The interviewer would only be interested in your skills and how easily can you deliver on the duties you are going to be hired for . Hence, during the interview remain focussed on your skills and what more would you want to learn, with in span of opportunities with the new employer. Stay focussed on growth and learning. Your answer would be honest, if only you have brainstormed through your last situation . Remain focussed not just on problem but solution-orientation . Wish you all the best !

Hello shilpa141982,

I hope the responses so far would have given you an idea of how to stay 'solution-focused/oriented' & 'the timing' for any step we take--whether it's career or life.

(Cite Contribution) is right when she says: "whatever happens, happens for the best". Maybe this situation happened for YOU to learn on 'how to' & 'when to' respond for any situation that occurs that isn't, either to your liking OR something that you can't handle. In fact, going one step backwards, maybe the very fact that you joined in this company was an opportunity for YOU to correct/rectify the HR policies there & learn in the process?

Coming to what to say in your next interview, suggest use the line 'you left due to pressing personal reasons'--you aren't lying here nor are you opening-up fully, so to say.. Usually, such reasons [frankly, especially for women--no pun intended pl] aren't disputed, UNLESS there are any tell-tale signs to the contrary.

However, TWO words of caution while using this reason: (1) Don't use it every time you want to take the easy way out--it is bound to boomerang. (2) Wholeheartedly LEARN from this situation.

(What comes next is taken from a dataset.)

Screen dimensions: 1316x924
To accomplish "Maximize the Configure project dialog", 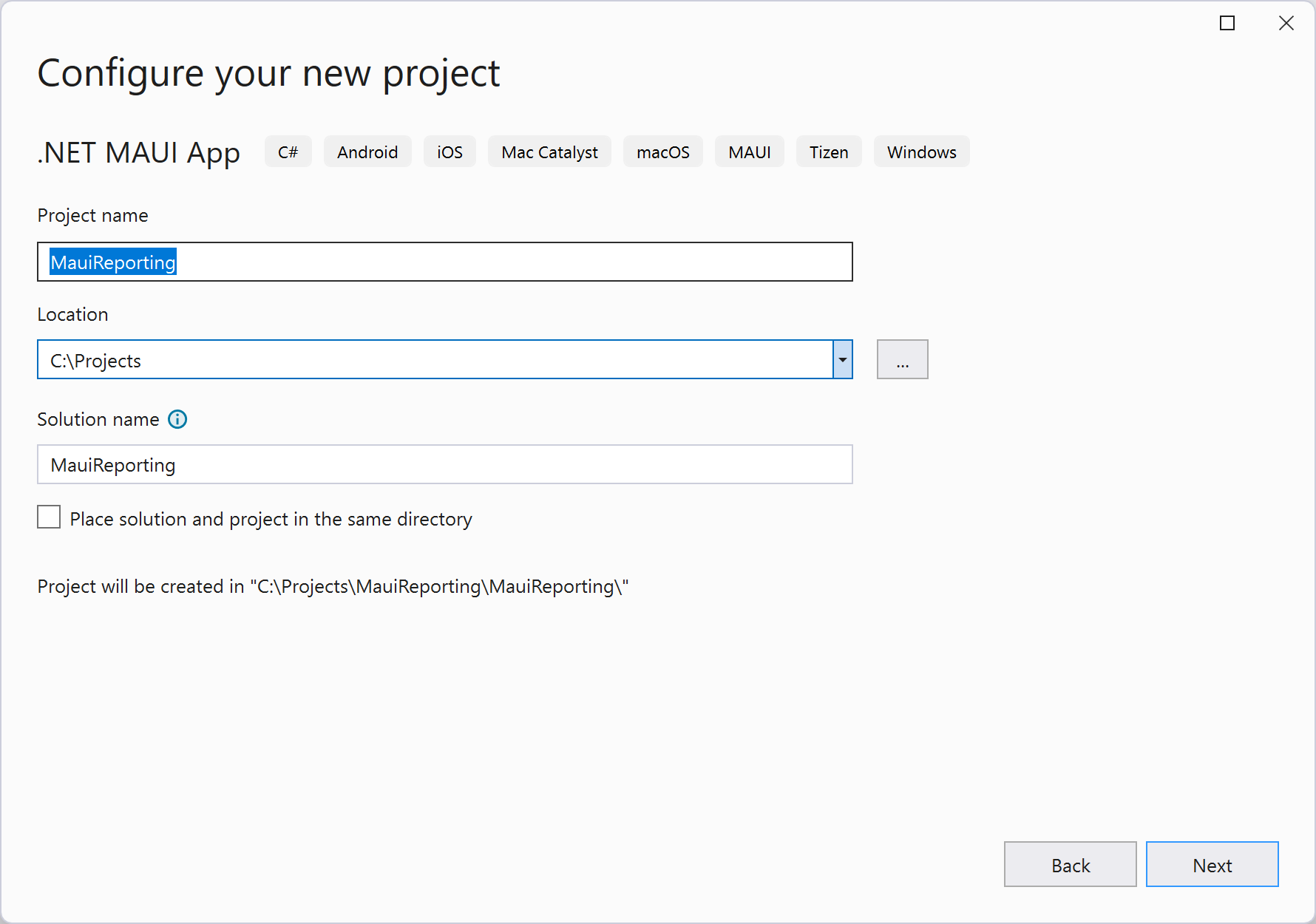I will (x=1227, y=24).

One of my favorite Quotes is: A mistake is a mistake UNTIL: one Realizes it; then Corrects it, to the extent possible & necessary; & Learn from it. Then it no more is a mistake--it's EXPERIENCE.

All the Best.

Rgds,

TS

Shilpa - You being honest to your work has written this and we appreciate this. However almost 90 % people have this confusion. Organization those are rotting and not listening to Voice of Customers or Voice of Process (includling employees opinions) are tend to deteriorate. However that is not your fault. The point is no one wants to hear negative comments or bad things from an interviewee as most of the elements or conditions might be there as well - which you would realize after joining and getting in.
Best bet is to talk positives and diplomatically handle negative connotions. Pls bear in mind that its you who is at stake - not your previous company. Never discuss any negativity about your past experiences.

Hai Shipla,
First let me know ur total years of experience ,wht is the thing that made u dis-satisfied .Is that much serious to leave the organisation.As far as concerned to me ..only when there is an alternative job u can take that decision.
I think u may not need job .,,,if it is so u would have searched for the alternative and quit the job.
T

There is no need to explain about u r previous employeer or company just go ahead in interview and if they asked that why u left previous company say different story to them or say any personal reasons but don\'t say about actual reason because even in big organizations or any MNC there will be many policies and total work will be dissatisfaction. in some companies they will see u r work style and u r capacity or flexibility in company timings so no need to say truth
Regards
ALAM

Dear Shilpa, You should not hide the truth,and speaking true facts will give you enough courage to explain things in better way and I am sure every thin will be clear. Regds
In the Interview, talk about the Organisation you are aspiring to join,rather than your previous Organisation and your experience in it.If the Interviewer asks then always it is safe to talk about your future aspirations and things you want to do,which you did not get in the Organisation you left.